All that is told here happened some time before Mowgli was turned out of the Seeonee Wolf Pack, or revenged himself on Shere Khan the tiger. It was in the days when Baloo was teaching him the Law of the Jungle. The big, serious, old brown bear was delighted to have so quick a pupil, for the young wolves will only learn as much of the Law of the Jungle as applies to their own pack and tribe, and run away as soon as they can repeat the Hunting Verse—”Feet that make no noise; eyes that can see in the dark; ears that can hear the winds in their lairs, and sharp white teeth, all these things are the marks of our brothers except Tabaqui the Jackal and the Hyaena whom we hate.” But Mowgli, as a man-cub, had to learn a great deal more than this. Sometimes Bagheera the Black Panther would come lounging through the jungle to see how his pet was getting on, and would purr with his head against a tree while Mowgli recited the day’s lesson to Baloo. The boy could climb almost as well as he could swim, and swim almost as well as he could run. So Baloo, the Teacher of the Law, taught him the Wood and Water Laws: how to tell a rotten branch from a sound one; how to speak politely to the wild bees when he came upon a hive of them fifty feet above ground; what to say to Mang the Bat when he disturbed him in the branches at midday; and how to warn the water-snakes in the pools before he splashed down among them. None of the Jungle People like being disturbed, and all are very ready to fly at an intruder. Then, too, Mowgli was taught the Strangers’ Hunting Call, which must be repeated aloud till it is answered, whenever one of the Jungle-People hunts outside his own grounds. It means, translated, “Give me leave to hunt here because I am hungry.” And the answer is, “Hunt then for food, but not for pleasure.”
All this will show you how much Mowgli had to learn by heart, and he grew very tired of saying the same thing over a hundred times. But, as Baloo said to Bagheera, one day when Mowgli had been cuffed and run off in a temper, “A man’s cub is a man’s cub, and he must learn all the Law of the Jungle.”

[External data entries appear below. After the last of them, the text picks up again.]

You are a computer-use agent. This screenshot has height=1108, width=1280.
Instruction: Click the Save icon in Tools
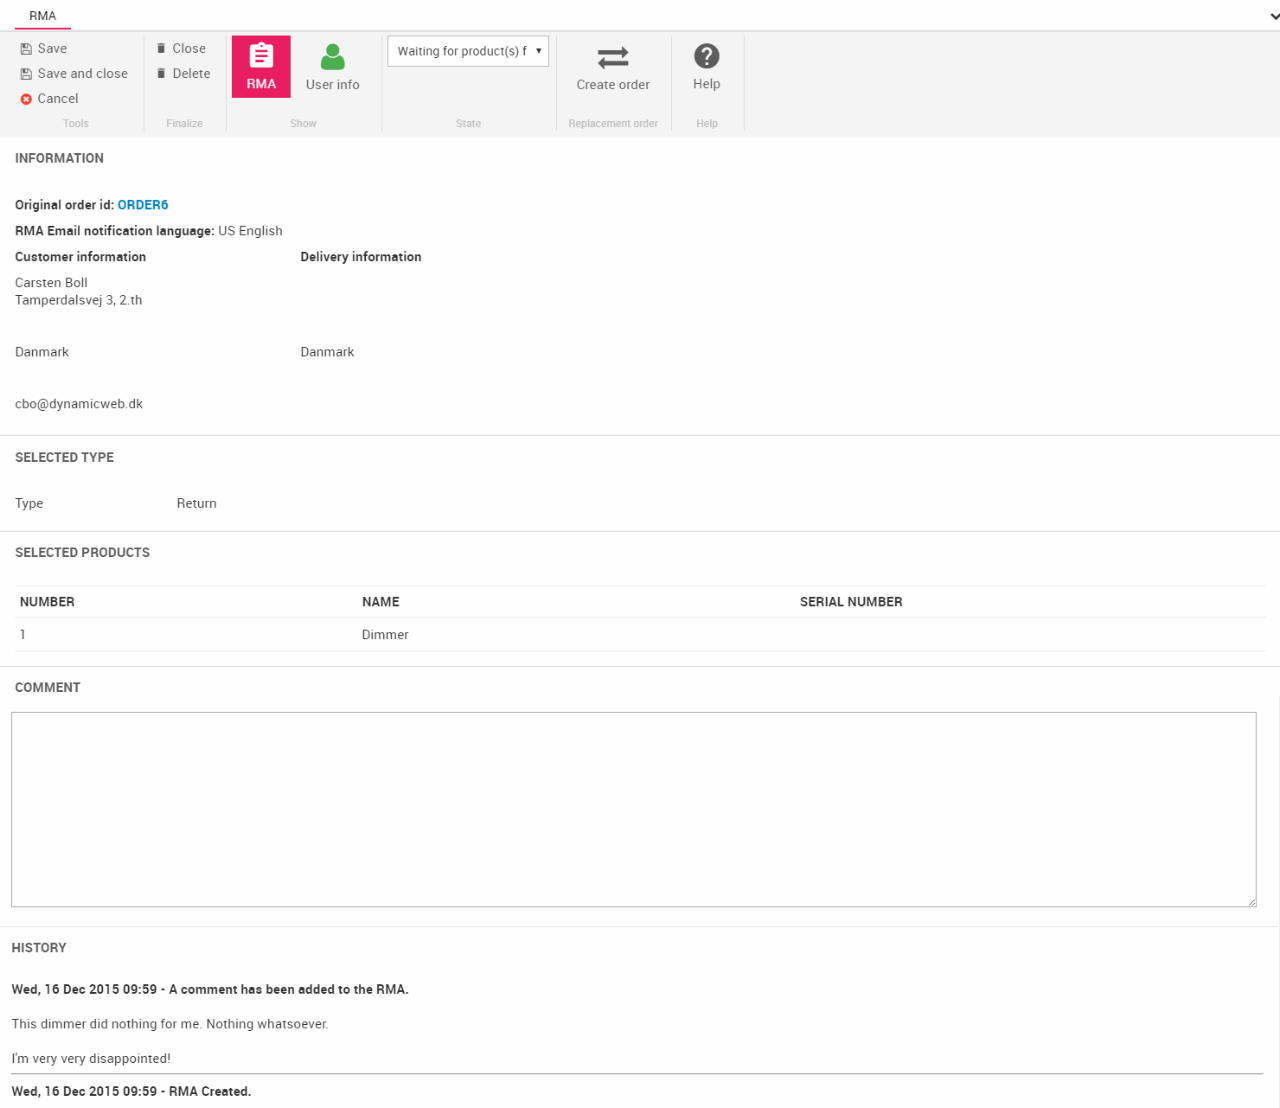[x=26, y=49]
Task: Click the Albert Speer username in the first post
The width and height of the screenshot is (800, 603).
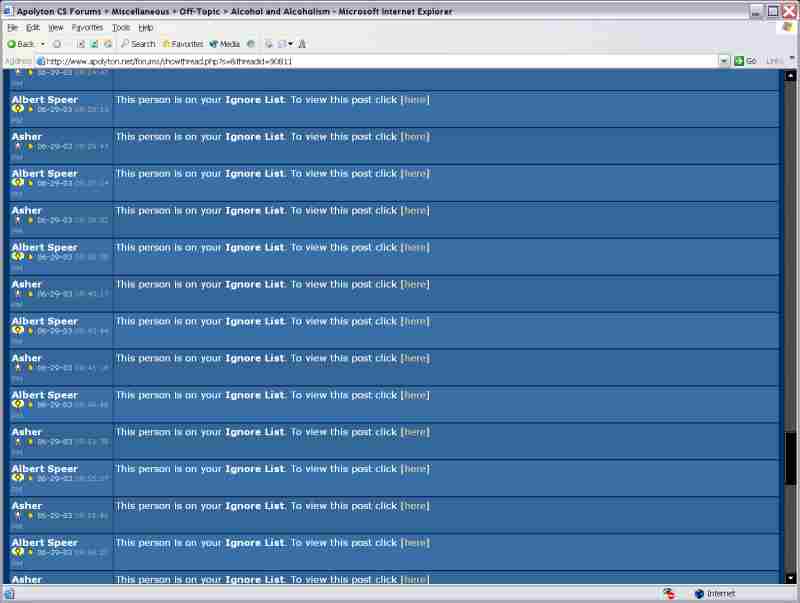Action: [x=44, y=100]
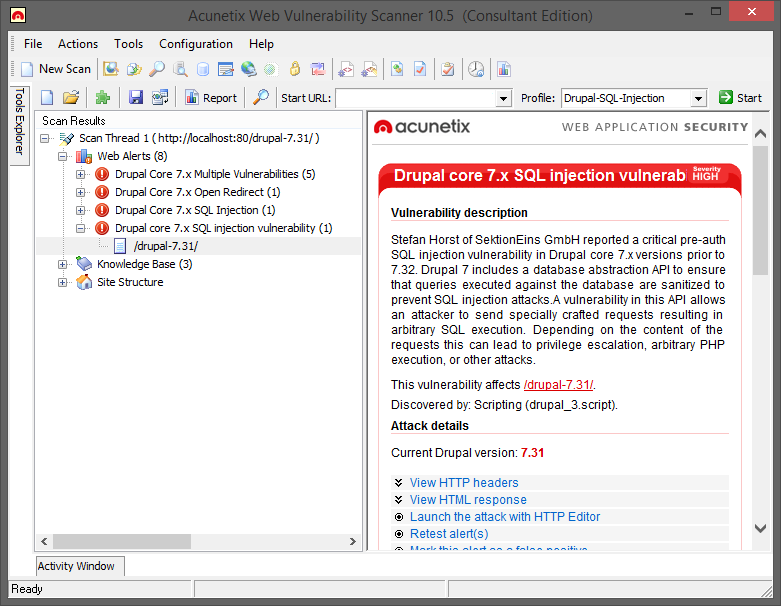Click Launch the attack with HTTP Editor
The image size is (781, 606).
click(504, 517)
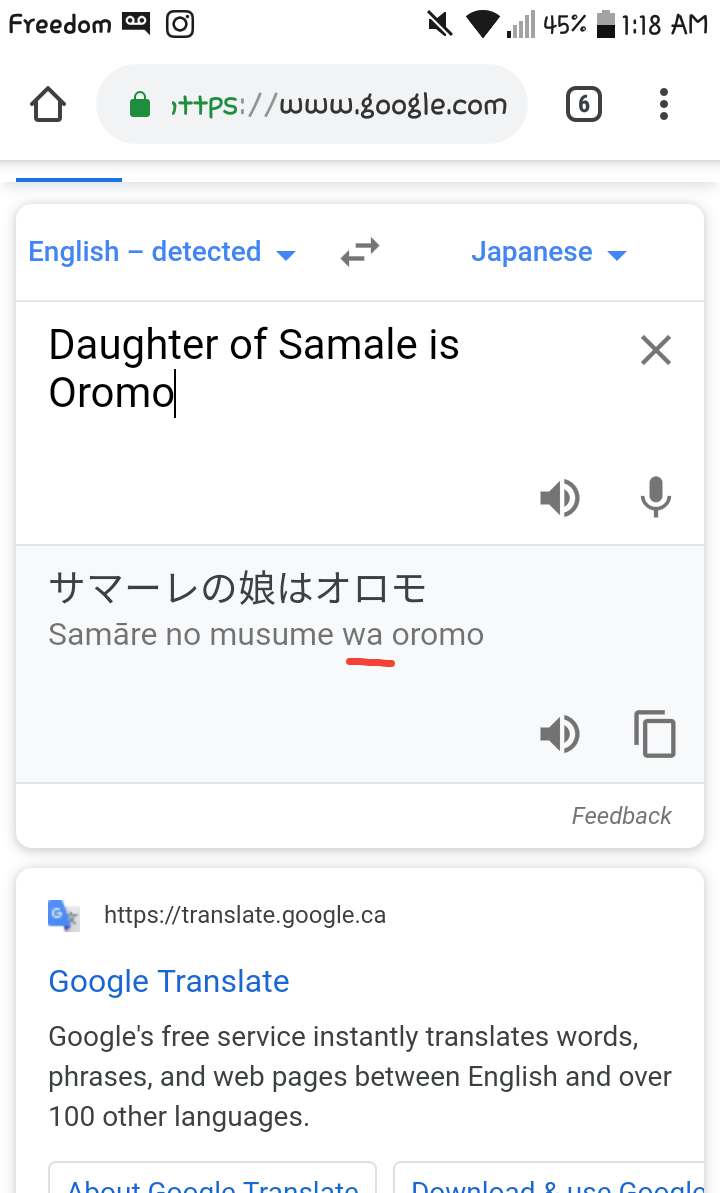Start voice input with the microphone
Image resolution: width=720 pixels, height=1193 pixels.
pyautogui.click(x=655, y=497)
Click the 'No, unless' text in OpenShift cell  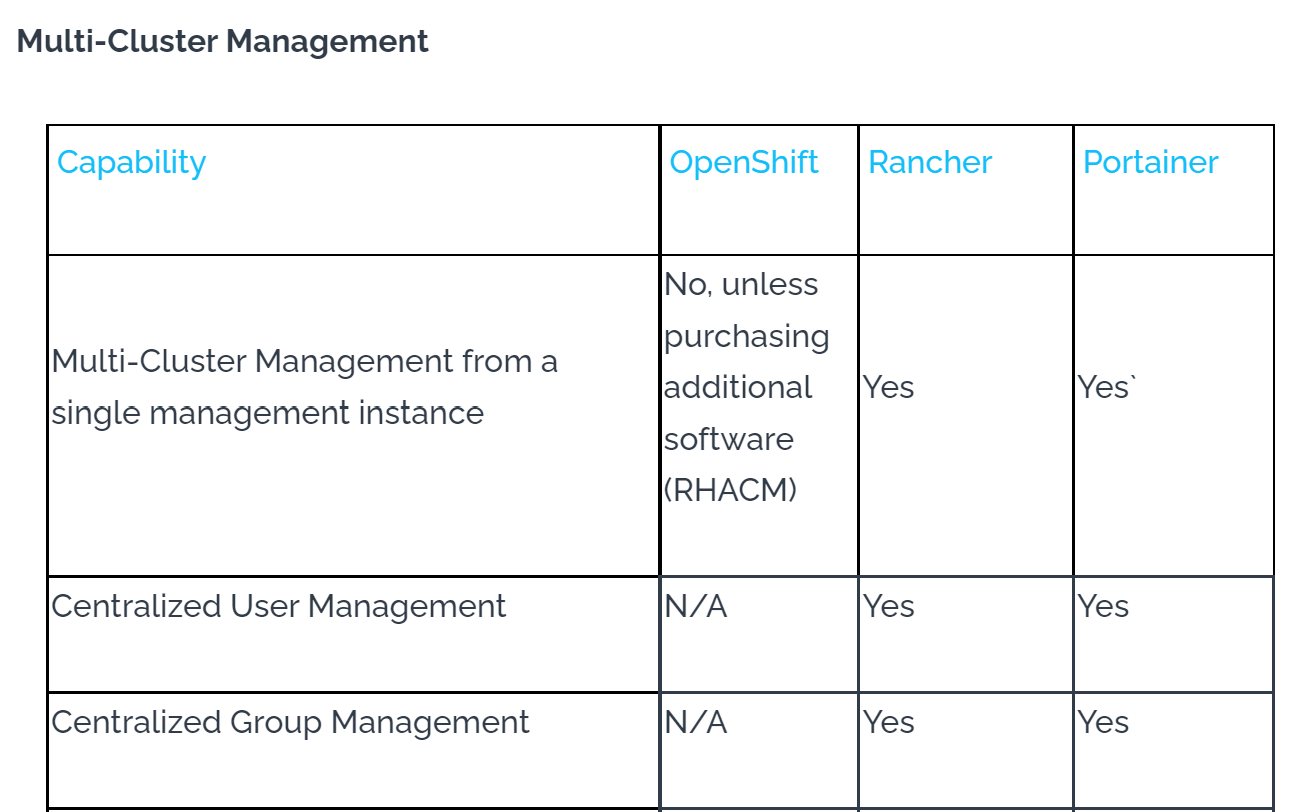click(x=741, y=285)
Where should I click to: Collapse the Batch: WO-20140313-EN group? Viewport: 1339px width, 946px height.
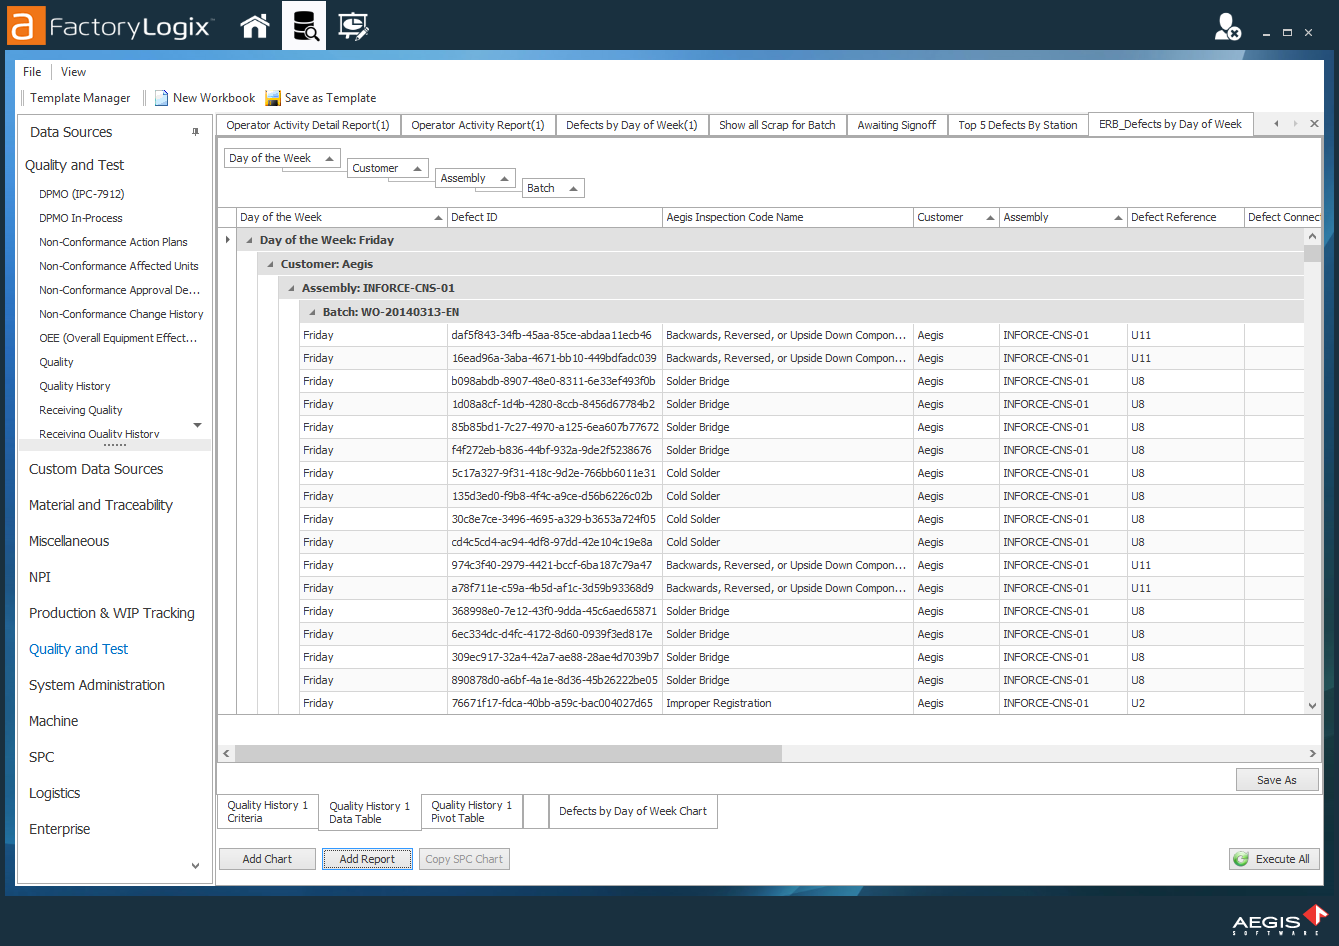pos(311,311)
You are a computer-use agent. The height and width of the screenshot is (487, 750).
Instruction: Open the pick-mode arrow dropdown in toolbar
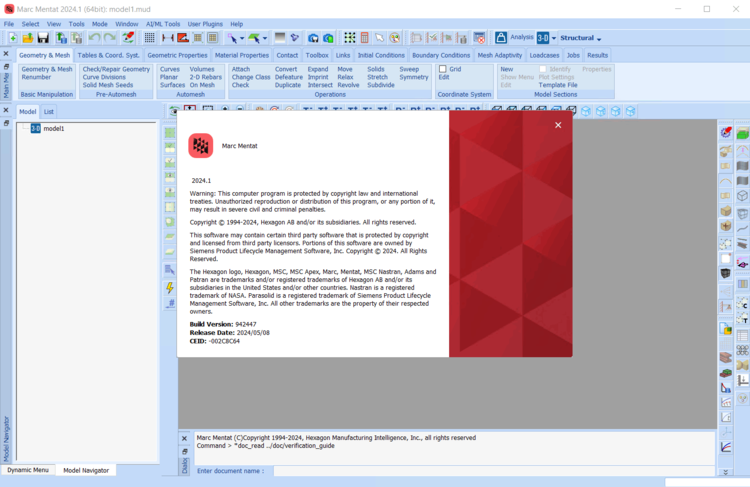(240, 38)
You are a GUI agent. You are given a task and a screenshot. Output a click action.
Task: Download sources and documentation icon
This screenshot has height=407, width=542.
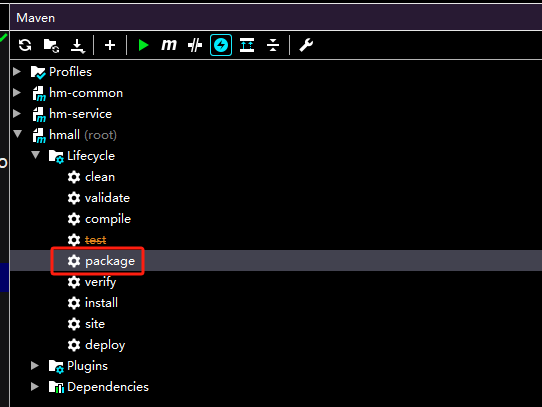[x=78, y=46]
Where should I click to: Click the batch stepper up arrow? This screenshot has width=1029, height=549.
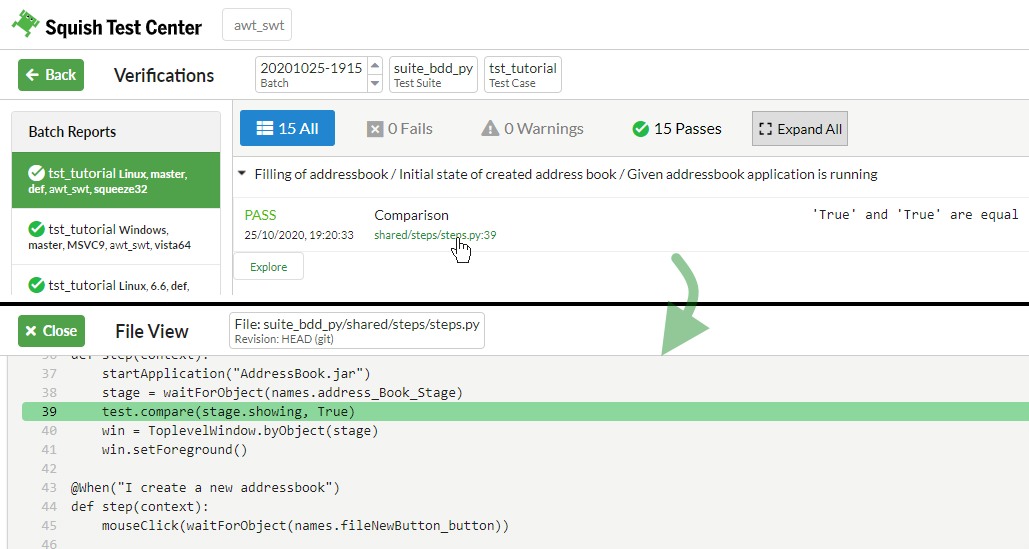375,66
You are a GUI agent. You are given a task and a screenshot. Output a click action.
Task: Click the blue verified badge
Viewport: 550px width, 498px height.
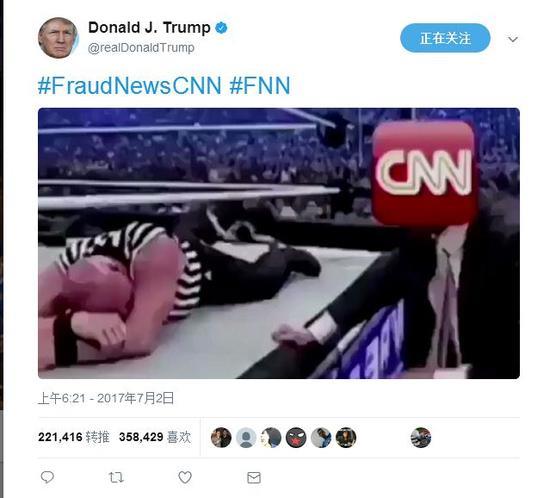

Jungle book – Rudyard Kipling – 1894
Icon of several generations of children who grew up reading, listening to or even watching the “Jungle book”, Mowgli was raised in the jungle by wild animals. If the panther Bagheera has an important role in the young man education, it is the bear Baloo who stay the main figure in the teaching process. From all animals in the jungle, it is from a bear that Mowgli learnt how to survive, to feed himself, to swim, to climb… Like in the believes of many tribes and pagan cultures, the bear is the one holding the knowledge of the forest.